## Provided passage

(begin)

OPINION OF THE COURT
Raymond J. Barth, J.The above-captioned matter is presently before this court based upon a petition filed by the Commissioner of Social Services on January 22, 1980, alleging that the respondent has violated an order of support. Said support order, dated May 22, 1978, was made pursuant to an order of filiation of the same date, declaring the respondent to be the father of Adrian Donald Loomis, II. On April 14, 1980, the respondent moved this court for an order pursuant to section 532 of the Family Court Act, requiring the parties and the child to submit to one or more blood grouping tests to determine whether the respondent could be excluded as being the father of Adrian Donald Loomis, II. The respondent brought the motion on the grounds that at the time of his admission of paternity, he was only 17 years old, he was not represented by counsel and that ever since the birth of the child, he has heard constant rumors indicating that he is not the child’s father.
This proceeding has evolved from a lengthy and unusual set of circumstances. On January 17, 1972, the petitioner, Donna Perkins, also known as Donna Bailey, filed a petition alleging the respondent to be the father of Walter M. Loomis, later known as Adrian Donald Loomis, II. The respondent appeared in court without counsel and after being advised of his right to counsel and having waived same, he admitted the allegations of the petition. An order of filiation was entered and the matter was adjourned for a hearing regarding support.
On the return date, some six weeks later, the respondent appeared with counsel. In fact, respondent was represented by two different attorneys in three appearances in 1972.

(end)

## Short problem 1
Could you turn the part of the records that opens with the line containing "will (663, 83)." and closes with the line containing "Image resolution: width=700" into a Markdown table with the columns Row and Line, leaving out blank lines?

## Given records
(begin)

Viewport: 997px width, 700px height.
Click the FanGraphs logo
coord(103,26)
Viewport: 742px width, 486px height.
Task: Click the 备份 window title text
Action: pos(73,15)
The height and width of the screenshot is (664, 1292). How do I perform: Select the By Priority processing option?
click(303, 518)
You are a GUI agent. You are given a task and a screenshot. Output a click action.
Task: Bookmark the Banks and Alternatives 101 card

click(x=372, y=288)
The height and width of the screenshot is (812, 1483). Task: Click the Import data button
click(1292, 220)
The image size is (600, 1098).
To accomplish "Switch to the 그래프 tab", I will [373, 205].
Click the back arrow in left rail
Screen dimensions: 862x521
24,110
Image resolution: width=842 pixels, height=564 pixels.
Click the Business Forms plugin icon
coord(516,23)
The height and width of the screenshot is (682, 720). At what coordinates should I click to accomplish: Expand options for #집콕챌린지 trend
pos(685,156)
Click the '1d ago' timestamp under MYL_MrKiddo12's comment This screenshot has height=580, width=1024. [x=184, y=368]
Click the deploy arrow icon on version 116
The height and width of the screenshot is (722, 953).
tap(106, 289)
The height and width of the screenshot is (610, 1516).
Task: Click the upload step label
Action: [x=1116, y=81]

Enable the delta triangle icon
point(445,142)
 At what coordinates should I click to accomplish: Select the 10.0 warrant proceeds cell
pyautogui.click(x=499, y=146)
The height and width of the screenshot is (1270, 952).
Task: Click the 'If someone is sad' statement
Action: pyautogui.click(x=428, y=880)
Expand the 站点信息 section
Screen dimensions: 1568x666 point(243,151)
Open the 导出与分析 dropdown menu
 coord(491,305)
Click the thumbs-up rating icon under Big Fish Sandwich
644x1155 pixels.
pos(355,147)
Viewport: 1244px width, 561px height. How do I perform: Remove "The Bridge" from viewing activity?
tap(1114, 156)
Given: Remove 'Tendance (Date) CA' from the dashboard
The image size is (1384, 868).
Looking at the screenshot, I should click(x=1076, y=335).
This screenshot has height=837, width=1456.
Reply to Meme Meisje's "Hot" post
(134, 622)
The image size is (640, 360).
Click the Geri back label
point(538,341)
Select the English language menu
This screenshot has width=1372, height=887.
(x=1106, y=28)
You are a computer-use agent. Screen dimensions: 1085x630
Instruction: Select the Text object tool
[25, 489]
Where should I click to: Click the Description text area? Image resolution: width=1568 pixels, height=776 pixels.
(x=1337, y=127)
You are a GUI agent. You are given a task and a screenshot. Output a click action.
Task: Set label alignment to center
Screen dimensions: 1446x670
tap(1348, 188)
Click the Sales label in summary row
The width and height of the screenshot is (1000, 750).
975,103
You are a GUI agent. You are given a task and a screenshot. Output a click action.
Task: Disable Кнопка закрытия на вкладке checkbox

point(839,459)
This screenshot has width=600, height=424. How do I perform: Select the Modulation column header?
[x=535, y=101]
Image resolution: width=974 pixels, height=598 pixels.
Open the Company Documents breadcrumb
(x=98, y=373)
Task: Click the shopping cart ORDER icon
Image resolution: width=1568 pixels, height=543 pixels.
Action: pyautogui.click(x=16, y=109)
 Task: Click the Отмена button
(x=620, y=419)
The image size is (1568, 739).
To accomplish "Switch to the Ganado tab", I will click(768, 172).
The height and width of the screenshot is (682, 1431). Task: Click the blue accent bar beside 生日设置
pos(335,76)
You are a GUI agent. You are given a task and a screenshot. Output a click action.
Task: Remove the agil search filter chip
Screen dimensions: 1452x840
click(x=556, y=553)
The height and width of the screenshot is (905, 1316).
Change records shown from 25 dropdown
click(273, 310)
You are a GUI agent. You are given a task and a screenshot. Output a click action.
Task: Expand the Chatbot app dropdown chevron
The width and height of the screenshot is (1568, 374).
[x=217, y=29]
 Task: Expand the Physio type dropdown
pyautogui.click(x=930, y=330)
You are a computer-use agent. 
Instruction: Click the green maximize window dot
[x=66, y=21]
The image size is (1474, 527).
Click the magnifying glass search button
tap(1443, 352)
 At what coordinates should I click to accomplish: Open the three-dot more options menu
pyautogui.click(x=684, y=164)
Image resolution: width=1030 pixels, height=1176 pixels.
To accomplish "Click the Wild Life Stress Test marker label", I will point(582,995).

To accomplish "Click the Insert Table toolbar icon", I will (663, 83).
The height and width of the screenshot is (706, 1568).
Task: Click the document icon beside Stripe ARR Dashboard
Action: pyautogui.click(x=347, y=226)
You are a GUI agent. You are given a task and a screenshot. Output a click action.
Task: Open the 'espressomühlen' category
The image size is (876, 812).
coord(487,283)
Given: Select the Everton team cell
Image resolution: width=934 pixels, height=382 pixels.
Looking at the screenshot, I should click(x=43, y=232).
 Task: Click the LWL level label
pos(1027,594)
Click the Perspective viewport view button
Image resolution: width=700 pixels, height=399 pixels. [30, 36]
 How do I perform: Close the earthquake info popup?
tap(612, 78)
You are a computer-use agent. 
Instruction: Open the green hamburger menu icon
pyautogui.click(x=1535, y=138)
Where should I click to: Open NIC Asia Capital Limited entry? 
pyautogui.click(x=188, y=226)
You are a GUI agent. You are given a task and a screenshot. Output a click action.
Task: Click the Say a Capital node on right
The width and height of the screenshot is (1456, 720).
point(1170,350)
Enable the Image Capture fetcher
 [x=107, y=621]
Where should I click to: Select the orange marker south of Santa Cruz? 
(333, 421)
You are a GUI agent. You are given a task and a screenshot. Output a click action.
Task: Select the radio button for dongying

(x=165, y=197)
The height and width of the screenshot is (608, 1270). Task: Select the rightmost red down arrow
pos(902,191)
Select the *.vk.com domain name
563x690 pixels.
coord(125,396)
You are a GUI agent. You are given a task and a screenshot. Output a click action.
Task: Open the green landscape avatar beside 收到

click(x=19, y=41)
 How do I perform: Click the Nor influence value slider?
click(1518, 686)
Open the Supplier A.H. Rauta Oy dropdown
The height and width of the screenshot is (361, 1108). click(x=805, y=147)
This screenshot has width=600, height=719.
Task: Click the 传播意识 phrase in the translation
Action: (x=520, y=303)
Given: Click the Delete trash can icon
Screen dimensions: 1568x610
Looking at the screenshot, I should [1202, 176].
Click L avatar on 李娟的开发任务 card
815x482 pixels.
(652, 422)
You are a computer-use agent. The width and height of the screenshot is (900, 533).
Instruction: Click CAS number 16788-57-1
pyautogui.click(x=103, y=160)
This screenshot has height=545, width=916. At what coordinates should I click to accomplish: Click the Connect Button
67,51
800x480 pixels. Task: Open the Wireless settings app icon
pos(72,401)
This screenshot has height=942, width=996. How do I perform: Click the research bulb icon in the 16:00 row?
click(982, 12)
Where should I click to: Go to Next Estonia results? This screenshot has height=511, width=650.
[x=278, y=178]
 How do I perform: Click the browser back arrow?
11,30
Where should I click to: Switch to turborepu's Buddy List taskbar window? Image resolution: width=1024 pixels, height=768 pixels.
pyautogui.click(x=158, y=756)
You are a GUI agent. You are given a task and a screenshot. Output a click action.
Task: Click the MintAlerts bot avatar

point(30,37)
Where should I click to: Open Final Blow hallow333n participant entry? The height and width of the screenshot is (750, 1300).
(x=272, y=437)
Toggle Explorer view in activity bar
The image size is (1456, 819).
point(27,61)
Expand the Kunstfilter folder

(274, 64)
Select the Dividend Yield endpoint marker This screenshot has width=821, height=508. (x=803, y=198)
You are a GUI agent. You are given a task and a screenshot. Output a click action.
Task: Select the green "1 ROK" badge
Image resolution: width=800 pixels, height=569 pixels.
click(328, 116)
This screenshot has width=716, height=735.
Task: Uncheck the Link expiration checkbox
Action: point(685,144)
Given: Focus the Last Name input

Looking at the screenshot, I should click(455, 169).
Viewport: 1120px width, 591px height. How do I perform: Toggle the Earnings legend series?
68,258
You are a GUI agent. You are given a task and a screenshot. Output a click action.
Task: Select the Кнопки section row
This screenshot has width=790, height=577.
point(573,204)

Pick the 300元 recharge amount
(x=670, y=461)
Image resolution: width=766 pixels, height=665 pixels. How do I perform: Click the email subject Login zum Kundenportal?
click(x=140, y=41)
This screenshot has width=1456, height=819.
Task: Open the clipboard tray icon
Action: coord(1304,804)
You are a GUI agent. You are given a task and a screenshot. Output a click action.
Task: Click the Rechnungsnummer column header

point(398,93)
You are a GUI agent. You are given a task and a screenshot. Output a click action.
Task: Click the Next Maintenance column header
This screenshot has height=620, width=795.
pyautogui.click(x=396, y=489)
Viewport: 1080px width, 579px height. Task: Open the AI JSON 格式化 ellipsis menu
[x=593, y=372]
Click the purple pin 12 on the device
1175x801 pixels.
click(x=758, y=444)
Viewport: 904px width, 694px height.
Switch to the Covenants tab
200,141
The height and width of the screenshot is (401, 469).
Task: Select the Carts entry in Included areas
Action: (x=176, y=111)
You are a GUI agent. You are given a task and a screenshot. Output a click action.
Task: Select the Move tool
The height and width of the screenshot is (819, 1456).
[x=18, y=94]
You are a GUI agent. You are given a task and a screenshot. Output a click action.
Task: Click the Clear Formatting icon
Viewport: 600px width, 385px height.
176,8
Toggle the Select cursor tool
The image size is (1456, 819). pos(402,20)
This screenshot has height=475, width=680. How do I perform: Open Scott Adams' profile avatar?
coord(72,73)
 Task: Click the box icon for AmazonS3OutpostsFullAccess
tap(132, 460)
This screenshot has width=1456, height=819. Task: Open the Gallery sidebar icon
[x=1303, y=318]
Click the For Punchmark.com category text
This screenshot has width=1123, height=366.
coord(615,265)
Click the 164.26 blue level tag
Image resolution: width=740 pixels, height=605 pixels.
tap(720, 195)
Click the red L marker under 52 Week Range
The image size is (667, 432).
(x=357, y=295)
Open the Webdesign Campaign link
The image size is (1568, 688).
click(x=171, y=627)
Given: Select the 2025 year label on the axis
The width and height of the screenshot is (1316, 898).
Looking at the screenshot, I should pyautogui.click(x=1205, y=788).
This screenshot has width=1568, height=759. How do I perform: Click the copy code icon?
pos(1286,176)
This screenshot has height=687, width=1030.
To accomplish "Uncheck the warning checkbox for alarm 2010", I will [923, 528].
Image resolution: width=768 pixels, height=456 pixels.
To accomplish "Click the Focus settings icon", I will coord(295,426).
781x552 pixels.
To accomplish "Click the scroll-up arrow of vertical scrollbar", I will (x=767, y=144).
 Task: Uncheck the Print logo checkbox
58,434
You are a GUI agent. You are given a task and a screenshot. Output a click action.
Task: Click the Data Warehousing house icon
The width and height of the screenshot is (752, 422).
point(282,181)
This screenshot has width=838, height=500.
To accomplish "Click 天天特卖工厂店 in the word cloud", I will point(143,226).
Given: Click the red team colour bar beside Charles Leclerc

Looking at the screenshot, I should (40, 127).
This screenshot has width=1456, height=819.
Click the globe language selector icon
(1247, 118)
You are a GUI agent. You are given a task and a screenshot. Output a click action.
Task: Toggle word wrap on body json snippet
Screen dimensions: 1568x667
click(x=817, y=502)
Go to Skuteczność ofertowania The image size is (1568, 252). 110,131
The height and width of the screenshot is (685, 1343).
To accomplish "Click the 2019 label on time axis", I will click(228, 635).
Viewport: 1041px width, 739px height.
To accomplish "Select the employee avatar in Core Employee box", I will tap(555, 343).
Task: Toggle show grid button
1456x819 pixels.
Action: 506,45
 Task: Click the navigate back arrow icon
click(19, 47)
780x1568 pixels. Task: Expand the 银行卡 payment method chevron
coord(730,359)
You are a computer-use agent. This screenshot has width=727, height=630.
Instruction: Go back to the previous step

(end)

## Short problem 2
What does the court opinion state for each of these?
(a) On what date did the Commissioner of Social Services file the petition alleging a violation of the support order?
(b) How old was the respondent when he admitted paternity?
(c) How many different attorneys represented the respondent in his three appearances in 1972?

## Exercise output 1
| Row | Line |
|---|---|
| 1 | To accomplish "Click the Insert Table toolbar icon", I will (663, 83). |
| 2 | The height and width of the screenshot is (706, 1568). |
| 3 | Task: Click the document icon beside Stripe ARR Dashboard |
| 4 | Action: pyautogui.click(x=347, y=226) |
| 5 | You are a GUI agent. You are given a task and a screenshot. Output a click action. |
| 6 | Task: Open the 'espressomühlen' category |
| 7 | The image size is (876, 812). |
| 8 | coord(487,283) |
| 9 | Given: Select the Everton team cell |
| 10 | Image resolution: width=934 pixels, height=382 pixels. |
| 11 | Looking at the screenshot, I should click(x=43, y=232). |
| 12 |  Task: Click the LWL level label |
| 13 | pos(1027,594) |
| 14 | Click the Perspective viewport view button |
| 15 | Image resolution: width=700 pixels, height=399 pixels. [30, 36] |

## Exercise output 2
(a) January 22, 1980
(b) 17 years old
(c) Two